Friday, January 10, 2014
In the early 1600s, Elizabeth Báthory, the infamous Blood Countess, ruled Čachtice Castle in the hinterlands of Slovakia. During bizarre nightly rites, she tortured and killed the young women she had taken on as servants. A devil, a demon, the terror of Royal Hungary—she bathed in their blood to preserve her own youth.
400 years later, echoes of the Countess’s legendary brutality reach Aspen, Colorado. Betsy Path, a psychoanalyst of uncommon intuition, has a breakthrough with sullen teenager Daisy Hart. Together, they are haunted by the past, as they struggle to understand its imprint upon the present. Betsy and her troubled but perceptive patient learn the truth: the curse of the House of Bathory lives still and has the power to do evil even now.
The story, brimming with palace intrigue, memorable characters intimately realized, and a wealth of evocative detail, travels back and forth between the familiar, modern world and a seventeenth-century Eastern Europe brought startlingly to life.
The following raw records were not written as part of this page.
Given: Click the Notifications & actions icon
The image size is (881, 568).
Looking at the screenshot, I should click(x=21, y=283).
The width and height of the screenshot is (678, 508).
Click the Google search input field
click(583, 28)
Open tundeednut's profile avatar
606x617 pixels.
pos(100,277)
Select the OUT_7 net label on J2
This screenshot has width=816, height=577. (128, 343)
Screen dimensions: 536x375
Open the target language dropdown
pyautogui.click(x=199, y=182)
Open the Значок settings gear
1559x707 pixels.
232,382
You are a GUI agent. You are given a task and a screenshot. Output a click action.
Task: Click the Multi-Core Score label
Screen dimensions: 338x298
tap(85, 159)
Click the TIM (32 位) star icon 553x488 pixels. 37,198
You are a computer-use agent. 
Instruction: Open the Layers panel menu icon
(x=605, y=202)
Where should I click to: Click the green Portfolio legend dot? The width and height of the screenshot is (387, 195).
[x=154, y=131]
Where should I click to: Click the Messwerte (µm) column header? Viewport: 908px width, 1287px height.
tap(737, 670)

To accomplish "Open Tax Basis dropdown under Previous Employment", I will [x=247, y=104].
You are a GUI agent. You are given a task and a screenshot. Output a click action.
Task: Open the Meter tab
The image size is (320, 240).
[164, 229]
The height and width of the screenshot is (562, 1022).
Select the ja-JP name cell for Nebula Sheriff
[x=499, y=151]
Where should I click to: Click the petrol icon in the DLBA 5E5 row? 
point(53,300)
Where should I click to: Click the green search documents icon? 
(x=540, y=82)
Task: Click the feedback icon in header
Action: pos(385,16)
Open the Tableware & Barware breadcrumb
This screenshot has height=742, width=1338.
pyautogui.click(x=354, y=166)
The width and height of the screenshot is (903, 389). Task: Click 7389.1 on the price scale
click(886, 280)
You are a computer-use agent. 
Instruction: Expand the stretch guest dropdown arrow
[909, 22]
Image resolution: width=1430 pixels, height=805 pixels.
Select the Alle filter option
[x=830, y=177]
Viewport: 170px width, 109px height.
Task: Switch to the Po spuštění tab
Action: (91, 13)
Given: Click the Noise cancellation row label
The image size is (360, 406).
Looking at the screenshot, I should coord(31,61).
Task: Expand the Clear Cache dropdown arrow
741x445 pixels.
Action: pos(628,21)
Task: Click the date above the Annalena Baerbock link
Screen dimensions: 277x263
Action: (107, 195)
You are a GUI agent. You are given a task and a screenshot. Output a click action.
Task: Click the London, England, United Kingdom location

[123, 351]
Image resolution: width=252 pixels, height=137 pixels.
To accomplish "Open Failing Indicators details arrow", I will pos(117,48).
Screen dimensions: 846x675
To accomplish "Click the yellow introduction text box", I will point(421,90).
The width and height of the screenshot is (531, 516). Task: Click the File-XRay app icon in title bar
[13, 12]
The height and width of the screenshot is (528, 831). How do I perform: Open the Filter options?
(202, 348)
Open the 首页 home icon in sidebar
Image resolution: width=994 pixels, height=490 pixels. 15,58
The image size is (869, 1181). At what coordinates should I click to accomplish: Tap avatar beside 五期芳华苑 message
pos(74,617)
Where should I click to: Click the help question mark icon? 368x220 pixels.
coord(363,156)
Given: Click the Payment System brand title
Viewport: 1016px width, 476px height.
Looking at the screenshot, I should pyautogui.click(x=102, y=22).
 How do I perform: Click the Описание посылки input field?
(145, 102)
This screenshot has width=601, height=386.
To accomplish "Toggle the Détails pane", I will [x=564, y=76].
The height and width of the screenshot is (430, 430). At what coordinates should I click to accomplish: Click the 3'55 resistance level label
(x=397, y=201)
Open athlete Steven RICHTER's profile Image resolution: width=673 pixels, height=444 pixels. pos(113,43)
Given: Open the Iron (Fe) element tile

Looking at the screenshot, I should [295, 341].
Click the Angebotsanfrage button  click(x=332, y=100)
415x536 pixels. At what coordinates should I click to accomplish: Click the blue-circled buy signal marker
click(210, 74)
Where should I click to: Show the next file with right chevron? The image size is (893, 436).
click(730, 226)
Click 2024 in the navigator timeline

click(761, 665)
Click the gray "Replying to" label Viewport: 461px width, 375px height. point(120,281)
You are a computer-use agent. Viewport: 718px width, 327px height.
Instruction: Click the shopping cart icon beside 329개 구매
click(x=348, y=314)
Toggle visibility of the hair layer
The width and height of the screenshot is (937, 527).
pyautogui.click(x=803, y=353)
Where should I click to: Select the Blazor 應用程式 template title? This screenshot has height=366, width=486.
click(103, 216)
Inspired by the actual crimes of Elizabeth Báthory, The House of Bathory is another thrilling historical fiction from Linda Lafferty (The Bloodletter’s Daughter and The Drowning Guard). The novel carries readers along with suspense and the sweep of historical events both repellent and fascinating
Horrifying and fascinating at the same time. It's like passing an accident and staring. You can't help yourself. This book is very similar. It jumps between the past and the present.
Countess Bathory, 17th century, villain. I felt nothing except disgust for this woman. She is mean, hateful and cruel. She bathes in the blood of young girls to keep her youth. The people who surround her are loyal out of fear and need. They need the few pennies she pays for their families. They fear her reaction and response if they betray her in any way.
Modern day, we have a psychologist named Betsy, treating a trauma plagued 'goth girl'.
Modern day Count Bathory, as crazy as his ancestor and several other players.
The story goes back and forth between past and present. We follow the story and eventually it does merge. Remember, truth is stranger than fiction. Countess Bathory was a real person, her crimes of cruelty and murder were real.
Very well written story. I was never bored or distracted while reading.